On this particular day fifteen years ago, I had a fairly typical Saturday. One of my dozens of kid cousins had his 7th birthday party and, in true Filipinx fashion, family of all ages came together to eat and drink and gamble/hang out. Lots of beer and talking shit at kids' parties, y'know. My sister and I bailed on the party with my cousin Tracy (and my mom, apparently? I don't remember that part) in favor of some gallivanting and some DDR.

At the time, our go-to was the DDR USA machine at the Cal Bowl arcade -- at 75¢ a game it was half the price of most other machines, and of course very close to our other usual haunts. There was a total creep who worked at the counter and had eyes for Tracy. He did not know how to accept rejection or respect boundaries, which we as a culture will eventually come to understand is NOT FUCKING OKAY EVER, so after our first few bad encounters with him, whenever we wanted to play DDR we'd first cruise past the arcade and peek through the front to see if he was working.

Said creep was, in fact, working that night, so we went to Powerstation in Cerritos instead. We'd go an extra distance away and use a more expensive machine (albeit better condition and with way more songs) just to play DDR without some thirsty-ass scrub hanging around to ogle bouncing titties and not take "no" for an answer.

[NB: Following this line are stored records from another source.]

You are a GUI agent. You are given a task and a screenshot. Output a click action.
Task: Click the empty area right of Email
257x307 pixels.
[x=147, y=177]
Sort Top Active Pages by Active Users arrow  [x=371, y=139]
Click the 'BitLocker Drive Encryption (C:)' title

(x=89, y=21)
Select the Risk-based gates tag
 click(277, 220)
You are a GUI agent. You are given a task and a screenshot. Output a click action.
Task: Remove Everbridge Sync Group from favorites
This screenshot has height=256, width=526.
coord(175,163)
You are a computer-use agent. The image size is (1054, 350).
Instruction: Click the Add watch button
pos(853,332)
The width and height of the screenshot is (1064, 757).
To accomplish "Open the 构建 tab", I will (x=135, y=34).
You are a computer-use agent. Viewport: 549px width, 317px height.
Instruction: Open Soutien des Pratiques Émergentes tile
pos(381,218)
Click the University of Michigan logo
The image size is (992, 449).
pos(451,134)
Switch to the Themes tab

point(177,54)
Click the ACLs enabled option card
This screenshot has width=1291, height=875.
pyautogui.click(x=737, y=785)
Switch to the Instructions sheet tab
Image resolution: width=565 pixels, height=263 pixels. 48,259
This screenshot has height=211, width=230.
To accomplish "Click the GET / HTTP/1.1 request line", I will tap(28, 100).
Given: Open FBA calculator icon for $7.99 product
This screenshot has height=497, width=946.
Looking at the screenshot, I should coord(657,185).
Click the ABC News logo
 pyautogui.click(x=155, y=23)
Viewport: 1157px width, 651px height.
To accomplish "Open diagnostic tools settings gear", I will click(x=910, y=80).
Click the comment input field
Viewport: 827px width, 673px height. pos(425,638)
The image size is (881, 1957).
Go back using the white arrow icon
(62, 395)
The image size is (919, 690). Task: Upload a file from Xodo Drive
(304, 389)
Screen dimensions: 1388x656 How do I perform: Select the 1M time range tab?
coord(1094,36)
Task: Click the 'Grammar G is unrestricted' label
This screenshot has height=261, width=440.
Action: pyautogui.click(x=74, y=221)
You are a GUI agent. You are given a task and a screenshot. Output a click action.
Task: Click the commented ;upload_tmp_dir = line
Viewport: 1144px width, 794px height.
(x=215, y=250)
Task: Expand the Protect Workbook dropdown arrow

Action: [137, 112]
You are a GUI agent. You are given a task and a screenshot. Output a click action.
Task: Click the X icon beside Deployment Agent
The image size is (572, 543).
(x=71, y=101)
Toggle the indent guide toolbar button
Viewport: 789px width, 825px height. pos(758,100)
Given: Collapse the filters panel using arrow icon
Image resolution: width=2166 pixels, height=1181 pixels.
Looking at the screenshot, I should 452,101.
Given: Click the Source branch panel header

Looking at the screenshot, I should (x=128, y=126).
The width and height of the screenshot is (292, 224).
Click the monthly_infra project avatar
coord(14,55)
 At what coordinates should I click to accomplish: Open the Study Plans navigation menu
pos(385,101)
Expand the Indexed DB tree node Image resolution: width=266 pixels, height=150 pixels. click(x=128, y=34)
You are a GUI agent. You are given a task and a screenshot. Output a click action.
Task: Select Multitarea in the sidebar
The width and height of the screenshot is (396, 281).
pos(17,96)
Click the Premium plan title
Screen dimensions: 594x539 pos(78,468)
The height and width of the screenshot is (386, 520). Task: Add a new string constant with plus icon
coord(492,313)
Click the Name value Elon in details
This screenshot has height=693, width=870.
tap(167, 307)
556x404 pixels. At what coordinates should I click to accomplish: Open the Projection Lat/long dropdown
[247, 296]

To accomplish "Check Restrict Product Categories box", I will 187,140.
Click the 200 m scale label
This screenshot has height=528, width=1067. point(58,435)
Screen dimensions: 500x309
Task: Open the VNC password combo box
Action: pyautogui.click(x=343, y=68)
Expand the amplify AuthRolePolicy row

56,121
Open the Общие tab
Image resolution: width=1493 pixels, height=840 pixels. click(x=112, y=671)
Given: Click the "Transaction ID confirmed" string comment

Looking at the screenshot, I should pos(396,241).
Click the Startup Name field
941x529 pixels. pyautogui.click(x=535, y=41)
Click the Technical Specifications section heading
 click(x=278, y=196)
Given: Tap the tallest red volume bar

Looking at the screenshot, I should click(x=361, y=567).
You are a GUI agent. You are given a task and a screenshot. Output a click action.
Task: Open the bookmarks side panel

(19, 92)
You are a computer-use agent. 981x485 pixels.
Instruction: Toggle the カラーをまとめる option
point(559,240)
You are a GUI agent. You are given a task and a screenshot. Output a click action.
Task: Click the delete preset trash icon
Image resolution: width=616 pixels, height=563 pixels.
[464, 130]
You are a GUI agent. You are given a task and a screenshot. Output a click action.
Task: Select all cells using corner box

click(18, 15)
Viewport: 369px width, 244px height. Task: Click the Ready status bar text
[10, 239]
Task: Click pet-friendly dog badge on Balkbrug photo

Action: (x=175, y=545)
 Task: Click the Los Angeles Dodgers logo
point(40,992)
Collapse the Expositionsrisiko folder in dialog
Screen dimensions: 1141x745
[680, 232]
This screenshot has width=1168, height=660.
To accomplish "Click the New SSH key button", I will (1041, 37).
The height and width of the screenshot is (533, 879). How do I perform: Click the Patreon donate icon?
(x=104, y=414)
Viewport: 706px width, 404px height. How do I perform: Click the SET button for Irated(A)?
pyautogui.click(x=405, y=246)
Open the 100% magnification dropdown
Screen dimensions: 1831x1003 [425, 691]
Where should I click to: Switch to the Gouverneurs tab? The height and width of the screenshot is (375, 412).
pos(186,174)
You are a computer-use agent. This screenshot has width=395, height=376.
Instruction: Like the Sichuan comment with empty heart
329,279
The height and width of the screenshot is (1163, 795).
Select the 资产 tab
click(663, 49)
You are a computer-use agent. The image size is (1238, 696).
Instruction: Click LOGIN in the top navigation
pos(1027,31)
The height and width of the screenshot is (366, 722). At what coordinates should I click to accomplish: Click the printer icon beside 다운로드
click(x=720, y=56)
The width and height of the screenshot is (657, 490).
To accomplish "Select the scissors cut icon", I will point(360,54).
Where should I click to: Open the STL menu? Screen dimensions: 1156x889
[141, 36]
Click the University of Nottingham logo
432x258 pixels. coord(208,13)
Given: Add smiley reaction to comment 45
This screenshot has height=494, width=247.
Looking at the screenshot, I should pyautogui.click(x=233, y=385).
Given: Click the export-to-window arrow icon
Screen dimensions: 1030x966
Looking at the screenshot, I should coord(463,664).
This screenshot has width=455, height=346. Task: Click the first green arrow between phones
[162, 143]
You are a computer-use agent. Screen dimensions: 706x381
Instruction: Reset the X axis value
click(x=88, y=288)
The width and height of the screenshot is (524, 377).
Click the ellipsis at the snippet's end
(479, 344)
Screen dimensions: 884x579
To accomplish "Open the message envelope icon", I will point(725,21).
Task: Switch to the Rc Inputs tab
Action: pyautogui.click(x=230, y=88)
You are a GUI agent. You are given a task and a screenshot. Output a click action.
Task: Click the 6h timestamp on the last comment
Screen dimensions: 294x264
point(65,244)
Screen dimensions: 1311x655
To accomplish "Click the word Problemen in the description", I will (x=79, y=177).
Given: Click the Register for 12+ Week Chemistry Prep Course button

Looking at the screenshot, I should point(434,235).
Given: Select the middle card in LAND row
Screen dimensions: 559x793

Tracy is conventionally pretty, petite and slim and somewhat busty. In our 2002 outings, I'd come to learn that such a body is not such an easy, safe, or comfortable thing to have -- not in terms of clothes-shopping, but in terms of simply being outside. Tracy couldn't BE a bigger bitch in response to unwanted advances and yet some motherfucks would not relent.

Also according to this entry my mom took us impulse shopping at Clothestime and bought me a "leather jacket." First of all, Clothestime?? I don't think I've heard that store name in . . . well . . . fifteen years. Second, I remember that jacket. It was not leather. It was fake-as-fuck sweaty-hot pleather. And it was not shaped like a "leather jacket" -- y'know, a bomber cut or a moto jacket -- but more like a blazer. It had lapels. And I also remember that it was maybe a half-size too small. Perhaps I begged for it, perhaps it was the biggest size they had and I still wanted it. Perhaps my mom saw us playing DDR and thought that maybe, just maybe, I'd Dance Dance myself into a smaller size soon enough. I did not.

Later that night my sister and I slept over Tracy's house and stayed up until the wee hours watching late-night cheese, likely also drinking orange soda and playing board/card/charade-type games. We watched SNL and Showtime at the Apollo every weekend, and usually switched to Cheaters -- which it sounds like we did at some point that night -- but that particular Saturday we caught a VH1 program about groupie culture and we found out about No Doubt bassist (and, famously Gwen's former long-term beau) Tony Kanal and his rumored 10-inch penis!

wow, wow, wow. sixteen.

or as i spelled it then, sicksteen.

because i am vain(?) it is a very special treat to be so truly impressed and entertained by the writ of Teen Me. what a cool teenager! like really! people who have known me that long (and even longer, a short and exclusive list of VIP) were really in for a treat tbqh. i feel that way about some of the people i remember from my youth.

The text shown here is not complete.